Segment Start: DATASET EXCERPTS

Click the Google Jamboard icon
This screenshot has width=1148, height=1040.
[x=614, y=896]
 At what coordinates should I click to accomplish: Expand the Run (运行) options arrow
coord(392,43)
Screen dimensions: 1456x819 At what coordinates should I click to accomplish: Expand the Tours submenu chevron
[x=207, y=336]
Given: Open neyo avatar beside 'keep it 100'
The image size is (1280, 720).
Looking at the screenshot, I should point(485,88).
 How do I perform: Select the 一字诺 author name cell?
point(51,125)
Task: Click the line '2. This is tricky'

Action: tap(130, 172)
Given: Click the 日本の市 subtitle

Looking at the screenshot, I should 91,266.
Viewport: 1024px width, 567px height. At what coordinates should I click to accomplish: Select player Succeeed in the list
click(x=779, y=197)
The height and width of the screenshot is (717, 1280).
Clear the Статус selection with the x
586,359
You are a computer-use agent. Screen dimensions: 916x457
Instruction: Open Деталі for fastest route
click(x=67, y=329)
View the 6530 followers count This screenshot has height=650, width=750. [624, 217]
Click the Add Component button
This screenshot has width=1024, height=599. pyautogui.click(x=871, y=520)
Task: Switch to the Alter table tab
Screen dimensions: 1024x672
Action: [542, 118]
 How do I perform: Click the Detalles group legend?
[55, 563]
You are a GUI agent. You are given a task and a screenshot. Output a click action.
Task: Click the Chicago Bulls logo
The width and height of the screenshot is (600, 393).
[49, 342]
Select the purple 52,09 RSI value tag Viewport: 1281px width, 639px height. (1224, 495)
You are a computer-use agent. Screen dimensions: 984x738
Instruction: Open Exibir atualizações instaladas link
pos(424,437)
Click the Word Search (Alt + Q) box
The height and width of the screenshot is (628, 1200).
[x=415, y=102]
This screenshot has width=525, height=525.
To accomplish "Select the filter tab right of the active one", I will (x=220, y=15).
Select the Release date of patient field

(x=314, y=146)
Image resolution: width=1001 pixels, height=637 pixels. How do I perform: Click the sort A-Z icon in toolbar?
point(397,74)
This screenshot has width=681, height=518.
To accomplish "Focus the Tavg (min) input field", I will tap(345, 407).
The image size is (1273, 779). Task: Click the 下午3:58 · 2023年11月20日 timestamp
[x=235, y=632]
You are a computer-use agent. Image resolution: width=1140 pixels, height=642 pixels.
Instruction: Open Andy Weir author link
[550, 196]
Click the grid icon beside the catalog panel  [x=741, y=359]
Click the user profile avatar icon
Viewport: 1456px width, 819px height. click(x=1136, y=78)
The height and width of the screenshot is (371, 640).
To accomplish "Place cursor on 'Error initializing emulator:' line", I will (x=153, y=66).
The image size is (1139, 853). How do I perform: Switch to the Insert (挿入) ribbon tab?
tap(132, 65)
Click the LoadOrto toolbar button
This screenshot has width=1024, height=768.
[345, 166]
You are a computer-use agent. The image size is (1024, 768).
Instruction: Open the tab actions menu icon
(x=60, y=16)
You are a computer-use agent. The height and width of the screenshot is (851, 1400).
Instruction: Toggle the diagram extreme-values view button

Segment End: DATASET EXCERPTS

**YOUR ASSIGNMENT**
Please repeat each line above exactly.

**COMPLETED EXERCISE**
Click the Google Jamboard icon
This screenshot has width=1148, height=1040.
[x=614, y=896]
 At what coordinates should I click to accomplish: Expand the Run (运行) options arrow
coord(392,43)
Screen dimensions: 1456x819 At what coordinates should I click to accomplish: Expand the Tours submenu chevron
[x=207, y=336]
Given: Open neyo avatar beside 'keep it 100'
The image size is (1280, 720).
Looking at the screenshot, I should point(485,88).
 How do I perform: Select the 一字诺 author name cell?
point(51,125)
Task: Click the line '2. This is tricky'

Action: tap(130, 172)
Given: Click the 日本の市 subtitle

Looking at the screenshot, I should 91,266.
Viewport: 1024px width, 567px height. At what coordinates should I click to accomplish: Select player Succeeed in the list
click(x=779, y=197)
The height and width of the screenshot is (717, 1280).
Clear the Статус selection with the x
586,359
You are a computer-use agent. Screen dimensions: 916x457
Instruction: Open Деталі for fastest route
click(x=67, y=329)
View the 6530 followers count This screenshot has height=650, width=750. [624, 217]
Click the Add Component button
This screenshot has width=1024, height=599. pyautogui.click(x=871, y=520)
Task: Switch to the Alter table tab
Screen dimensions: 1024x672
Action: [542, 118]
 How do I perform: Click the Detalles group legend?
[55, 563]
You are a GUI agent. You are given a task and a screenshot. Output a click action.
Task: Click the Chicago Bulls logo
The width and height of the screenshot is (600, 393).
[49, 342]
Select the purple 52,09 RSI value tag Viewport: 1281px width, 639px height. (1224, 495)
You are a computer-use agent. Screen dimensions: 984x738
Instruction: Open Exibir atualizações instaladas link
pos(424,437)
Click the Word Search (Alt + Q) box
The height and width of the screenshot is (628, 1200).
[x=415, y=102]
This screenshot has width=525, height=525.
To accomplish "Select the filter tab right of the active one", I will (x=220, y=15).
Select the Release date of patient field

(x=314, y=146)
Image resolution: width=1001 pixels, height=637 pixels. How do I perform: Click the sort A-Z icon in toolbar?
point(397,74)
This screenshot has width=681, height=518.
To accomplish "Focus the Tavg (min) input field", I will tap(345, 407).
The image size is (1273, 779). Task: Click the 下午3:58 · 2023年11月20日 timestamp
[x=235, y=632]
You are a computer-use agent. Image resolution: width=1140 pixels, height=642 pixels.
Instruction: Open Andy Weir author link
[550, 196]
Click the grid icon beside the catalog panel  [x=741, y=359]
Click the user profile avatar icon
Viewport: 1456px width, 819px height. click(x=1136, y=78)
The height and width of the screenshot is (371, 640).
To accomplish "Place cursor on 'Error initializing emulator:' line", I will (x=153, y=66).
The image size is (1139, 853). How do I perform: Switch to the Insert (挿入) ribbon tab?
tap(132, 65)
Click the LoadOrto toolbar button
This screenshot has width=1024, height=768.
[345, 166]
You are a computer-use agent. The image size is (1024, 768).
Instruction: Open the tab actions menu icon
(x=60, y=16)
You are a computer-use agent. The height and width of the screenshot is (851, 1400).
Instruction: Toggle the diagram extreme-values view button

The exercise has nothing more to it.